Quantitative measurement of dynamic cell deformability for various stages of P. falciparum-infected RBCs (both asexual and sexual stages) and other types of blood cells would be significant, both scientifically and clinically. P. falciparum-infected RBC deformability could be used as a biophysical marker for enriching infected RBCs for improving the sensitivity of microscopy-based malaria diagnostics35. In addition, dynamic deformability measurement in this work essentially measures the cell’s susceptibility to the splenic biofiltration process, which has a significant role in clearing both malaria parasites and other bloodborne pathogens in general36.

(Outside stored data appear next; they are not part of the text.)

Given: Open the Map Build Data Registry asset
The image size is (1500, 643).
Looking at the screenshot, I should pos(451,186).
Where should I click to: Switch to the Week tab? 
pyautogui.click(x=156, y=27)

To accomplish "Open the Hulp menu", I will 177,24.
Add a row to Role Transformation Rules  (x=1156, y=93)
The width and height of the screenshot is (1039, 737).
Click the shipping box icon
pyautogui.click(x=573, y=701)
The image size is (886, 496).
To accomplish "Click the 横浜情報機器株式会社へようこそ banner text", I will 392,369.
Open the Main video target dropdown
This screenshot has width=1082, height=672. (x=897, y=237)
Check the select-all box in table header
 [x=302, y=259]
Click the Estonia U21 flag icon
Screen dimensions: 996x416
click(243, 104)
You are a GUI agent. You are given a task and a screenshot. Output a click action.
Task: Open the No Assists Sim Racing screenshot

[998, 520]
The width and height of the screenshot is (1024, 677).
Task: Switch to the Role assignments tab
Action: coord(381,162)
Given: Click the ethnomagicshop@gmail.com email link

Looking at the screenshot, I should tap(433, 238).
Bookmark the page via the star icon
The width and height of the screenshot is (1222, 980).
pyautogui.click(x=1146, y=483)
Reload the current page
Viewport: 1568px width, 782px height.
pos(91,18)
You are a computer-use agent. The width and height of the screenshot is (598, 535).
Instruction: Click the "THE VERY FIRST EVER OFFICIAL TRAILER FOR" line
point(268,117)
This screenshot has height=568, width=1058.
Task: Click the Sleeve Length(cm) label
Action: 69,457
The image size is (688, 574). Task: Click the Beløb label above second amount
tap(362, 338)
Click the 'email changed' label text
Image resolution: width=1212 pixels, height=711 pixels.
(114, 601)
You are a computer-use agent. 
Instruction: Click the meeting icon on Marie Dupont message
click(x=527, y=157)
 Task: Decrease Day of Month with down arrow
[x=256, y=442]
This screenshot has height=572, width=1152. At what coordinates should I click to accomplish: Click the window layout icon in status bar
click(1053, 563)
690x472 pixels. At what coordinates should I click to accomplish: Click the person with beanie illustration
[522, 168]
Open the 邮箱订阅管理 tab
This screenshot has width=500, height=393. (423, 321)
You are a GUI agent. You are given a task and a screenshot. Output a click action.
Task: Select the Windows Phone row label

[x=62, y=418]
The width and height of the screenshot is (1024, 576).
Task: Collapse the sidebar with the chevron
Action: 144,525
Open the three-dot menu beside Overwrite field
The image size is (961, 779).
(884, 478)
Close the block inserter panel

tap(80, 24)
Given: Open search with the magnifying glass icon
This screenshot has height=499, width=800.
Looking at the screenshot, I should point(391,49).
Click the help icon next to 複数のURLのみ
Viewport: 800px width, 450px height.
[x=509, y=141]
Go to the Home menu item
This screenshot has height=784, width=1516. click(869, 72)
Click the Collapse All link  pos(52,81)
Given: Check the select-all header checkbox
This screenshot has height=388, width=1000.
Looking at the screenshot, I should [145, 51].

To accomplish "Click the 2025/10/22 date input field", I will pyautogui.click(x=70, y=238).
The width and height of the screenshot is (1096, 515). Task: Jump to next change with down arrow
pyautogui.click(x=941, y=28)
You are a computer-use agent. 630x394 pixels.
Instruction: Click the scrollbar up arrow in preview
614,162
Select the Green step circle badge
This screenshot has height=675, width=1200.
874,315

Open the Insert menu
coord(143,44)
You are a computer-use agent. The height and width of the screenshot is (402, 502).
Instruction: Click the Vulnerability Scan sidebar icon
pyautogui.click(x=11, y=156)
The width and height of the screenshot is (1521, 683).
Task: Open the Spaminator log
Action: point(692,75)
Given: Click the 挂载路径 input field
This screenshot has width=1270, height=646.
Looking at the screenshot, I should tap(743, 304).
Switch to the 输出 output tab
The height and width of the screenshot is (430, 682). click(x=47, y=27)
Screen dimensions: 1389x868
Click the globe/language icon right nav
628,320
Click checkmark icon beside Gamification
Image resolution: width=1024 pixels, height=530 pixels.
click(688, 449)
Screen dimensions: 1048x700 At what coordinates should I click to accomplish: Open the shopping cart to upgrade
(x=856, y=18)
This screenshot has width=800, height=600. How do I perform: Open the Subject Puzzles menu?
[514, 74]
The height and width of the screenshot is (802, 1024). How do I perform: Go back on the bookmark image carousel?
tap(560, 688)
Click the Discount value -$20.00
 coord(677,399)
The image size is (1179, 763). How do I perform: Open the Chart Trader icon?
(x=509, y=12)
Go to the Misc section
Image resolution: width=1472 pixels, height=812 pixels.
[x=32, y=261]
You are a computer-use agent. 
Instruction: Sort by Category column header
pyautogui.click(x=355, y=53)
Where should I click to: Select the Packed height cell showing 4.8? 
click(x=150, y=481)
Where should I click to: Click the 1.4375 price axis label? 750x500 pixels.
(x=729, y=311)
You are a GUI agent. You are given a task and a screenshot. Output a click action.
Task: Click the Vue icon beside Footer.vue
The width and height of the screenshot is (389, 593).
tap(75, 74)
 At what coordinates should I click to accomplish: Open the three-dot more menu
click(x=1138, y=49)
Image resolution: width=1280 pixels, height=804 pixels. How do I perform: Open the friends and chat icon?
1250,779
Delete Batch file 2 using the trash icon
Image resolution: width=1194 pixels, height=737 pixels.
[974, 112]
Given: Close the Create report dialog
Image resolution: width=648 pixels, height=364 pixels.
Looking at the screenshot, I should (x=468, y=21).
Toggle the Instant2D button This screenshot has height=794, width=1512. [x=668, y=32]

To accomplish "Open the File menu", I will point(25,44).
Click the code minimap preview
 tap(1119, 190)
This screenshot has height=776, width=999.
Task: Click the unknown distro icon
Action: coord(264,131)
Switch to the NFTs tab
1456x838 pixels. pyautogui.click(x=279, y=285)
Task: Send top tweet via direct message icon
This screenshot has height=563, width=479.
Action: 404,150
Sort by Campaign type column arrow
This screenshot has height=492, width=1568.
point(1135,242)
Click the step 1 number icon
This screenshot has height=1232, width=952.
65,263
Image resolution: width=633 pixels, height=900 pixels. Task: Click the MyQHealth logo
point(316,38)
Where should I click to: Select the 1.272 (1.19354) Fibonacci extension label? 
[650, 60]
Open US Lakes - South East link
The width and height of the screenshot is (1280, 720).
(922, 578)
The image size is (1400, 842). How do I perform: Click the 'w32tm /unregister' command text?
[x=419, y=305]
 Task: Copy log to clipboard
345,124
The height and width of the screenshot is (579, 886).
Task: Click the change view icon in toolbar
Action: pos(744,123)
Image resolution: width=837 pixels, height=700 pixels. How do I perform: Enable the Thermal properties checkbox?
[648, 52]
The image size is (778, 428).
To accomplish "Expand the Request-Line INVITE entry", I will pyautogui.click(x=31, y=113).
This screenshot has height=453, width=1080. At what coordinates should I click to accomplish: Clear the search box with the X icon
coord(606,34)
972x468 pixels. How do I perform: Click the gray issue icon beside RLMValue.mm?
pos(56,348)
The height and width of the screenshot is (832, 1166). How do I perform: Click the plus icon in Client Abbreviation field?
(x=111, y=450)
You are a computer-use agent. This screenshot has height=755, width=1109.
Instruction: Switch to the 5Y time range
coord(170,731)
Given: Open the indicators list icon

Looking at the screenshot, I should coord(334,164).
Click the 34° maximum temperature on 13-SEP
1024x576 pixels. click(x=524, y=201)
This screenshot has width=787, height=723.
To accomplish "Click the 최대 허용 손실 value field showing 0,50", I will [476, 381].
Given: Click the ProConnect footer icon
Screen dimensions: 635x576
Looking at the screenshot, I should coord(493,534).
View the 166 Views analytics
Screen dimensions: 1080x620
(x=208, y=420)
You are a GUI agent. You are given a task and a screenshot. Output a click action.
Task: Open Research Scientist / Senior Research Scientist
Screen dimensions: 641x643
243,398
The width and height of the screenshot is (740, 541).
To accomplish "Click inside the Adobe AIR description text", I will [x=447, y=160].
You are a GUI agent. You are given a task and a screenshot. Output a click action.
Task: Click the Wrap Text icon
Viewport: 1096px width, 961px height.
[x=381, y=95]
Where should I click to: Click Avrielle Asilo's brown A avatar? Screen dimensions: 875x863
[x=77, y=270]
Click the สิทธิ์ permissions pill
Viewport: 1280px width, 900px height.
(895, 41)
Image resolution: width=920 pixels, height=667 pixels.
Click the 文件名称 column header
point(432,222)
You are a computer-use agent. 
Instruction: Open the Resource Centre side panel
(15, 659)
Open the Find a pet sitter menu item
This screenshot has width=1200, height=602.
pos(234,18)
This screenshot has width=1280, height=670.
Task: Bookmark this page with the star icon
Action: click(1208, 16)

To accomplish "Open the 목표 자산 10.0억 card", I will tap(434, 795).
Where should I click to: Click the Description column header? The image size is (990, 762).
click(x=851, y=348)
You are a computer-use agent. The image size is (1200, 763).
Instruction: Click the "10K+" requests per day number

In our results, deformability measurement of ring-stage P. falciparum infected RBCs and uninfected RBCs shows significant overlap in terms of their dynamic deformability, even though the average dynamic deformability (measured as the cell velocity) are clearly different for the two populations. One confounding issue is the low abundance of infected cells (typically less than 2%) compared with uninfected cells. This means that extreme outliers of Gaussian-like cell velocity distribution of uninfected cells could still overwhelm the minority population of infected RBCs in our measurement, which is a ubiquitous problem in low-abundance detection. In addition, the normal RBC population is inherently diverse, due to cells’ age and other factors 25. Because the spleen removes some of the older RBCs and not all of the ring-stage P. falciparum-infected RBCs, as demonstrated by Safeukui et al.7, it can be inferred that the rigidities of ring-stage P.falciparum-infected RBCs and uninfected but older RBCs must overlap to some extent. We suspect that a rather large distribution of deformability for the uninfected RBC population may come from this diversity. When any single modality alone (e.g. cell deformability or cell surface marker status) cannot be used due to its limited specificity, multi-modal analysis provide more precise discrimination between different cell populations, as we have demonstrated. Our ability to differentiate reticulocytes from P. falciparum-infected cells is an example of such a multi-modal analysis. In Figures and and5,5, we observe that the velocities of reticulocytes and P. falciparum-infected cells are similar compared to those of uninfected cells. As cell rigidity alone cannot differentiate the two populations, staining with fluorescent dyes that distinguish RNA and DNA content provides another level of resolution. Reticulocytes contain uniformly dispersed RNA remnants and P. falciparum-infected cells contain localized DNA within the parasite. Therefore, a combination of cell deformability and fluorescence cytometry allows differentiation of these cell populations, and quantitative measurement of their respective dynamic deformability properties. Additionally, the ability of our deformability cytometer to clearly distinguish reticulocytes in a large population of RBCs points to its potential for studying other human malarial parasites, such as Plasmodium vivax malaria, which preferentially invades reticulocytes.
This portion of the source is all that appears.